ノイズの理由

 まず、エンジンの振動とノイズは、オプションで用意されている“マークレビンソン・プレミアムサラウンド・サウンドシステム”を装着しているか、どうかの差だという。実は、FWDモデルの試乗車にはマークレビンソンがついていて、4WDモデルにはついていなかった。なぜ、オーディオが高級になると車内が静かになるかといえば、このシステムにはアクティブノイズコントロールが内蔵されていて、エンジンの振動や騒音を電子的にキャンセルしているのだそうだ。
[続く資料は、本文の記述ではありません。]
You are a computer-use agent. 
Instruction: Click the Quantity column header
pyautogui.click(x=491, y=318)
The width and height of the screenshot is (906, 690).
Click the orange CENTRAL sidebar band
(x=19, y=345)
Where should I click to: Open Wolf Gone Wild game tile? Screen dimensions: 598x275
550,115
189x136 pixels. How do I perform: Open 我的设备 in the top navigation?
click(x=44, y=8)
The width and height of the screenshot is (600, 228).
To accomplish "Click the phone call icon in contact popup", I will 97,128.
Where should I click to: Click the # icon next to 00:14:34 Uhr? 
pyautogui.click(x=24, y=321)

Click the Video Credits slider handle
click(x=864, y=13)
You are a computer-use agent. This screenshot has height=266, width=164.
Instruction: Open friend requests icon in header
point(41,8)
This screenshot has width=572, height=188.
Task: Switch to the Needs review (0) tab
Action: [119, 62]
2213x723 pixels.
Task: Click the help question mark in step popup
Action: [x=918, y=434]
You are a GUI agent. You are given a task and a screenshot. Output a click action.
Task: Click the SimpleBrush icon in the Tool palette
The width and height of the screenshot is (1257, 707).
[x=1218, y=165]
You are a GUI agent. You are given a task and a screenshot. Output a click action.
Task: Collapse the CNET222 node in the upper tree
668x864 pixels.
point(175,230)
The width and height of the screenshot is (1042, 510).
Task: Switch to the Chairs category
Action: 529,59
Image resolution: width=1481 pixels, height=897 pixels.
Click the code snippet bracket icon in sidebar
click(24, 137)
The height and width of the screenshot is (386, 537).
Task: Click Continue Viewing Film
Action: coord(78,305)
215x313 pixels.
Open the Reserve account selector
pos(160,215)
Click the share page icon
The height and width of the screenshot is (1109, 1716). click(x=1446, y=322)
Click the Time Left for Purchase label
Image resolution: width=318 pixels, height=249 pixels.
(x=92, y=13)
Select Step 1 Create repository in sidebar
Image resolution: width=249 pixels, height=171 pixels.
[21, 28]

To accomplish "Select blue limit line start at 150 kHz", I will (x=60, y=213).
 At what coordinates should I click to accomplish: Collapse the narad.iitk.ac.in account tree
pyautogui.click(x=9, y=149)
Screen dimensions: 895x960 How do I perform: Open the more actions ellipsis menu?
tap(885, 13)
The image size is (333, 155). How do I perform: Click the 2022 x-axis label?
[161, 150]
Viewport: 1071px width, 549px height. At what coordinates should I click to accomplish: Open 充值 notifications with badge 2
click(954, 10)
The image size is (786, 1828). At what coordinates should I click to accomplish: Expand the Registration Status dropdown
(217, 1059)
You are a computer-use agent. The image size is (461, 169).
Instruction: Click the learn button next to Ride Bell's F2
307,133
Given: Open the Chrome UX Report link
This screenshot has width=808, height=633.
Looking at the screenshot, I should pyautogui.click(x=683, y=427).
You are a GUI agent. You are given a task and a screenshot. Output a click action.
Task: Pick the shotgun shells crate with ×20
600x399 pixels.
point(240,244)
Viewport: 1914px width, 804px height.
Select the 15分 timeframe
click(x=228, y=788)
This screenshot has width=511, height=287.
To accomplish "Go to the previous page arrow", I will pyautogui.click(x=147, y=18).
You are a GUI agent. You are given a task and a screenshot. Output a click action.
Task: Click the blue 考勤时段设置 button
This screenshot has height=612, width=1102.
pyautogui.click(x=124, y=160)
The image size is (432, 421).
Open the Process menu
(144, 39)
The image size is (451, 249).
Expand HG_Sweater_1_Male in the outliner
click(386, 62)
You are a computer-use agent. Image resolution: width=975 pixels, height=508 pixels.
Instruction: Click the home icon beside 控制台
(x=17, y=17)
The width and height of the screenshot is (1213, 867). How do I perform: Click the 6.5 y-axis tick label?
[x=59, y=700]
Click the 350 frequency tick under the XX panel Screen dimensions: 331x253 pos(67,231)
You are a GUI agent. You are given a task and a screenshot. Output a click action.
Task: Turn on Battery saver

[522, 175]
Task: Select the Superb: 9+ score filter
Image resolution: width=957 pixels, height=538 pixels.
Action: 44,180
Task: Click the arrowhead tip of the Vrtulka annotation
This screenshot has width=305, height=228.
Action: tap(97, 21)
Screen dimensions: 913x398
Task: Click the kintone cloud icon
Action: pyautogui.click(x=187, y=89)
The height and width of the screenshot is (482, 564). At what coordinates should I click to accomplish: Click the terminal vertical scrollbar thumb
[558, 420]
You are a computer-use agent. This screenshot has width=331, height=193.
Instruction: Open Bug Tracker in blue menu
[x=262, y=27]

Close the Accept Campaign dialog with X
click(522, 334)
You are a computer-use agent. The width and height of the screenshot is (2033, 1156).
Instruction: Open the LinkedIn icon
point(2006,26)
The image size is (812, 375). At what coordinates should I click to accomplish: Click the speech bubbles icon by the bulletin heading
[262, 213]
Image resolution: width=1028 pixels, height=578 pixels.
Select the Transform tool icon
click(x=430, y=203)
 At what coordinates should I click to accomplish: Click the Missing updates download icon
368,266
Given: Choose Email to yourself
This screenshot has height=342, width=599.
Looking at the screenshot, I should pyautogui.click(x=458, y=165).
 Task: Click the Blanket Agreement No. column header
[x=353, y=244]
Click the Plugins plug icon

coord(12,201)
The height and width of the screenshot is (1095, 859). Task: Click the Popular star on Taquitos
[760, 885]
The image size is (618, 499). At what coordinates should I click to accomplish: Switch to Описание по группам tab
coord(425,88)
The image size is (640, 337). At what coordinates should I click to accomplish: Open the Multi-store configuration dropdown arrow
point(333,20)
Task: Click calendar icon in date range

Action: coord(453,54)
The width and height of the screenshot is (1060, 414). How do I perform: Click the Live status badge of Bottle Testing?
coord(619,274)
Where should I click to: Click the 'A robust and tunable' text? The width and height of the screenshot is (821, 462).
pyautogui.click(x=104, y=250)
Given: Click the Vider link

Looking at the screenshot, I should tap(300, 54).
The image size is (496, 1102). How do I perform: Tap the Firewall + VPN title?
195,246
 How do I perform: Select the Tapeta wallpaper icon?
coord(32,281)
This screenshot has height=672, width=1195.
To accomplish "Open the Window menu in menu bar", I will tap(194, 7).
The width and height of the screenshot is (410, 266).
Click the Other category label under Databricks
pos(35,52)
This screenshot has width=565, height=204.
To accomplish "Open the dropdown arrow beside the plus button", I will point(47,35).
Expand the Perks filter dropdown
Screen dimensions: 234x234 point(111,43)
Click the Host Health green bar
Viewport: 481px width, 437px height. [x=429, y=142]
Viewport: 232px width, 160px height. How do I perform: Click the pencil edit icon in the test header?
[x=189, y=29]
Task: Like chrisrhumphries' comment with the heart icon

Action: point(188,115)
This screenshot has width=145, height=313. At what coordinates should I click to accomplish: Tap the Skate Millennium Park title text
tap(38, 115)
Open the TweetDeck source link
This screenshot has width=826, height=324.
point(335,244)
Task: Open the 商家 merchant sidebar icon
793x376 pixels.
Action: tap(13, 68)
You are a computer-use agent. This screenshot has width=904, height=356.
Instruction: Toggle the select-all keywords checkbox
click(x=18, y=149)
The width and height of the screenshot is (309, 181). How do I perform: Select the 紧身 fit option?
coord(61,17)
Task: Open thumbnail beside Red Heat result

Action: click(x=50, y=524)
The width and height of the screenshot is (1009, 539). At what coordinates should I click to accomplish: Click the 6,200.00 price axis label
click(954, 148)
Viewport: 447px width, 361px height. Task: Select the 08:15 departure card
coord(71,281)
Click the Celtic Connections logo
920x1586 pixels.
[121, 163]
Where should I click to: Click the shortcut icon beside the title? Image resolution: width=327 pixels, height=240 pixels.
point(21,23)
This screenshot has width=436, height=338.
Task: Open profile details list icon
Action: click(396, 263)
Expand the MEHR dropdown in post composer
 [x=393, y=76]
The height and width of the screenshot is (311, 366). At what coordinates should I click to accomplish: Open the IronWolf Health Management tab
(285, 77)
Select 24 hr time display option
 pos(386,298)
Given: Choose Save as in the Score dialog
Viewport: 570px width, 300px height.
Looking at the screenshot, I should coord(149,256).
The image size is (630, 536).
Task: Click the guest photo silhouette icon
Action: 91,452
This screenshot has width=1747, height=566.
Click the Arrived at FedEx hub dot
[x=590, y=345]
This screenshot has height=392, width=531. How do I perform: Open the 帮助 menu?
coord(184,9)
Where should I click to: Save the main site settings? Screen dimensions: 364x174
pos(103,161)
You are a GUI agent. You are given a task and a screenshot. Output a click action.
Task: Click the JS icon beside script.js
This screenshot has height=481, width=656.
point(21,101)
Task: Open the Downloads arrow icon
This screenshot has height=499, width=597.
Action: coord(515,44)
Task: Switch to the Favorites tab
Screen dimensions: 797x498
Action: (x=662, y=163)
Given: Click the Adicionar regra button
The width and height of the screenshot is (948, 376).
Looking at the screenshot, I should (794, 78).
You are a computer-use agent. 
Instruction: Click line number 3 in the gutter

こちらはマークレビンソン・プレミアムサラウンド・サウンドシステムを装着していないAWDモデルのインテリア

「だったら、スタンダードのオーディオにも同じ機能を持たせればいい」と思われるかもしれないが、標準装備のオーディオにはマークレビンソンと違ってサブウーファーがなく、騒音や振動を打ち消す高い効果は期待できない模様。それでも開発陣はスタンダード・オーディオにもアクティブノイズコントロール機能を搭載する計画とのことだが、ちょっと“泥縄”の感がしなくもない。ちなみにマークレビンソンのオプション価格は25万1900円と高価だが、これがあるかないかで騒音や振動の印象が大きく異なることは間違いないと思う。

ハーシュネスの理由

 もうひとつのゴツゴツ感(これをハーシュネスという)は、リアサスペンションの型式が影響しているそうだ。ちなみに、それぞれのリアサスペンションはFWDモデルが半独立式のトーションビームで4WDモデルが独立式のダブルウィッシュボーン。誰が聞いても4WDモデルのほうが乗り心地は上質だと思うはずだが、ダブルウィッシュボーンのロワアームはハブキャリアを前方から引っ張るトレーリングアームのようなレイアウトで、これが段差に乗り上げたときに突き上げ感を生み出す要因となっているそうだ。

前輪駆動モデルのリアサスペンション(LEXUS新型「LBX」メディアキットより)
四輪駆動モデルのリアサスペンション(LEXUS新型「LBX」メディアキットより)

 したがって乗り心地重視ならFWDモデルがお勧めとなるのだが、雪国で暮らす人々にとってはそうもいかないはず。悩みどころだ。

 というわけで、現状のLBXを「8万円もするスニーカーのように素晴らしい仕上がり」と手放しで褒める気にはなれない。ただし、最近のレクサスは、LSにしてもLCにしても、デビュー当時とは見違えるほど洗練されたクルマに生まれ変わっていて驚かされることが多い。きっと、レクサスの開発チームは「どこをどうすれば、レクサスらしい乗り味が作れるのか?」というコツのようなものが掴めているのだろう。彼らの実力をもってすれば、前述したLBXの弱点もきっと克服できるはずと期待して、この試乗記を締め括ることにしたい。